» **抜粋本文**
花時計が刻む時は細かな分までは分からないが、そんなことが気にならないのは春の日の心地よい時間の中にいるから。「おほまかがよし」が大らかでよい。


▪️夏めくや湯呑にのみて水の味 藤永貴之(「俳句四季」2年5月号)

何気なくそこに置かれてあった湯呑で飲んだ水。その水にカルキ臭さか何かを感じたのだろう。季節の変わり目をふとしたことで気づくという一場面がさり気なく、そして湯呑が生活感を持って描かれている。


▪️風呂のお湯の汚れっぷりも花のころ 鎌倉佐弓(「俳句四季」2年5月号)

一人住まいであればこう感じることは少ないだろう。何人かで生活を共にして交替で入る湯船。そう言えばここ最近みんな頻繁に風呂入り、湯の汚れがはやくなっているのは 「花のころ」だから。「汚れっぷり」という表現にはそんな風呂を洗う作者の前向きな明るさを感じて頼もしい。きっとスポンジを泡立ててごしごしと盛大に洗うのだろう。


▪️菖蒲湯や万事からだと相談す 高橋将夫(「俳句四季」2年5月号)

どのタイミングで「万事からだと相談す」 日が来るのかはわからないが、こればかりは避けることのできない現実。しかし菖蒲湯に浸かればまた明日から頑張れそうだ。


▪️啓蟄のたくさん絞るマヨネーズ 西池冬扇(「俳句四季」2年5月号)

» **データ抜粋**
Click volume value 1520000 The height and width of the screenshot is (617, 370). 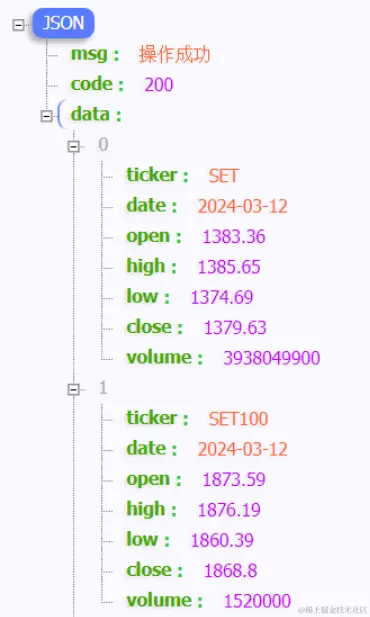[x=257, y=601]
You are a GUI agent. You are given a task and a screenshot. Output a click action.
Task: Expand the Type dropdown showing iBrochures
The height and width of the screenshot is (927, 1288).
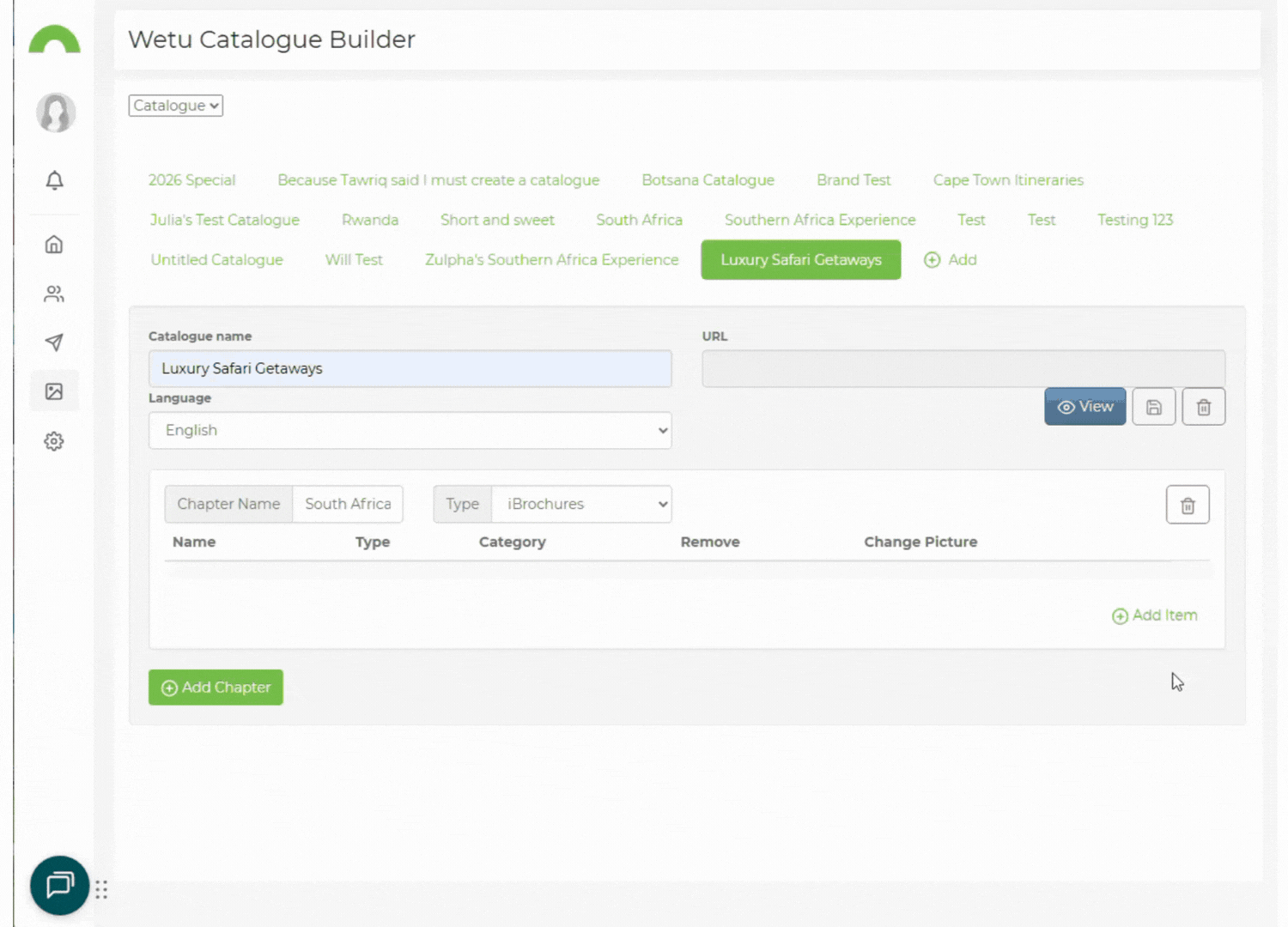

» **作業内容**
抜粋本文の「何気なくそこに置かれてあった」から「ばまた明日から頑張れそうだ。」までを一字一句変えずに書き写してください。

» **出力結果**
何気なくそこに置かれてあった湯呑で飲んだ水。その水にカルキ臭さか何かを感じたのだろう。季節の変わり目をふとしたことで気づくという一場面がさり気なく、そして湯呑が生活感を持って描かれている。


▪️風呂のお湯の汚れっぷりも花のころ 鎌倉佐弓(「俳句四季」2年5月号)

一人住まいであればこう感じることは少ないだろう。何人かで生活を共にして交替で入る湯船。そう言えばここ最近みんな頻繁に風呂入り、湯の汚れがはやくなっているのは 「花のころ」だから。「汚れっぷり」という表現にはそんな風呂を洗う作者の前向きな明るさを感じて頼もしい。きっとスポンジを泡立ててごしごしと盛大に洗うのだろう。


▪️菖蒲湯や万事からだと相談す 高橋将夫(「俳句四季」2年5月号)

どのタイミングで「万事からだと相談す」 日が来るのかはわからないが、こればかりは避けることのできない現実。しかし菖蒲湯に浸かればまた明日から頑張れそうだ。